We stood like that for a moment, we allowed ourselves to get lost in each other's hues, we tried to memorize every little detail of the other's physiognomy. Gradually, he moved his hand away from my mouth, as soon as he made sure that I wasn't going to scream or push him away again. I relaxed slightly and pushed my back into the cold wall, but he didn't loosen up. His posture was taut, his muscles engaged, in case I tried to run away. He pressed his palms on the wall on either side of my body and exhaled sharply under my venomous scrutiny. I didn't say a word, determined to give him the silent treatment.

"She kissed me. I didn't." he uttered, and although I felt the weight on my heart minimizing, I didn't show it. "She had come to visit me, and when the guardian released me, she was really happy and I suppose she couldn't... rein her emotions." he checked my expression shortly, probably expecting a change, but he saw nothing, so he continued: "I didn't kiss her back. I pulled back right away. She didn't mean it, Rosabel..."

That was the end of my silence. And the catalyst of my frustration.

"She didn't mean it?" I sniggered, shaking my head slightly. "Are you really that blind?"

He gulped, a soft frown creasing his forehead.

"She's like a sister to me. Nothing more."

"To you, yes. But you're not a brother to her. You're so much more." His perplexed look proved my assumptions were true. He really didn't know. "Oh, for God's Sake, Damian. She's in love with you."

His sight fell to the floor, and his teeth sank in his lower lip. He didn't seem happy at all by that, in fact, he was looking as if I had just dropped the worst bombshell on him; but realisation soon dawned upon him, her small gestures of affection became something of much greater importance.

I glanced at his figure for a moment. He had lost weight: his black jeans were slightly loose on his hips, the black sweater he had on was larger than it used to be, and his chiselled features were more defined. His handsomeness hadn't faded at all, but it was now marked by some form of fragility. The suspicion of a sad smile curved his lips heavenward, and he watched me in the eye as he uttered:

"Maybe it's the curse of mortals, to be in love with those who don't feel the same in return."

His phrase was suggestive, and it was said in such an intimate timbre, that I couldn't help but think that it was actually directed to me.
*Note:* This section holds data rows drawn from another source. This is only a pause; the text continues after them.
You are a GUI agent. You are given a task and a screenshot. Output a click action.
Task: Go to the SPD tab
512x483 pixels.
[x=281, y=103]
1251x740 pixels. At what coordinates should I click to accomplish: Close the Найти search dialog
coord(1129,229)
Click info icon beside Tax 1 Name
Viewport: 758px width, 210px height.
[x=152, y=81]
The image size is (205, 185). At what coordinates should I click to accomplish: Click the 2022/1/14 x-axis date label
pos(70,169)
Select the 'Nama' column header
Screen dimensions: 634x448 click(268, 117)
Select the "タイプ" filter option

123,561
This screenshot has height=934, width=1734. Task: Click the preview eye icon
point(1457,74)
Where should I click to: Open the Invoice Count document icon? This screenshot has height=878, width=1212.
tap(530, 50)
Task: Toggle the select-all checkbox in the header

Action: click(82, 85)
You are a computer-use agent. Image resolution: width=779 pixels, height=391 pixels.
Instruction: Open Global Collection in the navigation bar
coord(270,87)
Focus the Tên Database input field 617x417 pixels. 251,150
I parted my lips, unsure of what to answer. He had such an equivocal way with words, that I never knew his true intentions, or what he really meant. It was hard for me to understand him, but there was some beauty in not understanding: he revealed little parts of him to me every day, remaining as ever, bathed in mystery and ambiguity. He noticed my edginess and bobbed his head in resignation, as if he were hurt by my silence.

But they do feel the same, I wanted to yell, but I couldn't. It didn't feel right, not after I just told him that Ellie loved him. Was that fair to her? Instead of being heartbroken for her, a triumphant joy had filled me upon hearing that he doesn't see her that way, and that made me feel like a terrible person.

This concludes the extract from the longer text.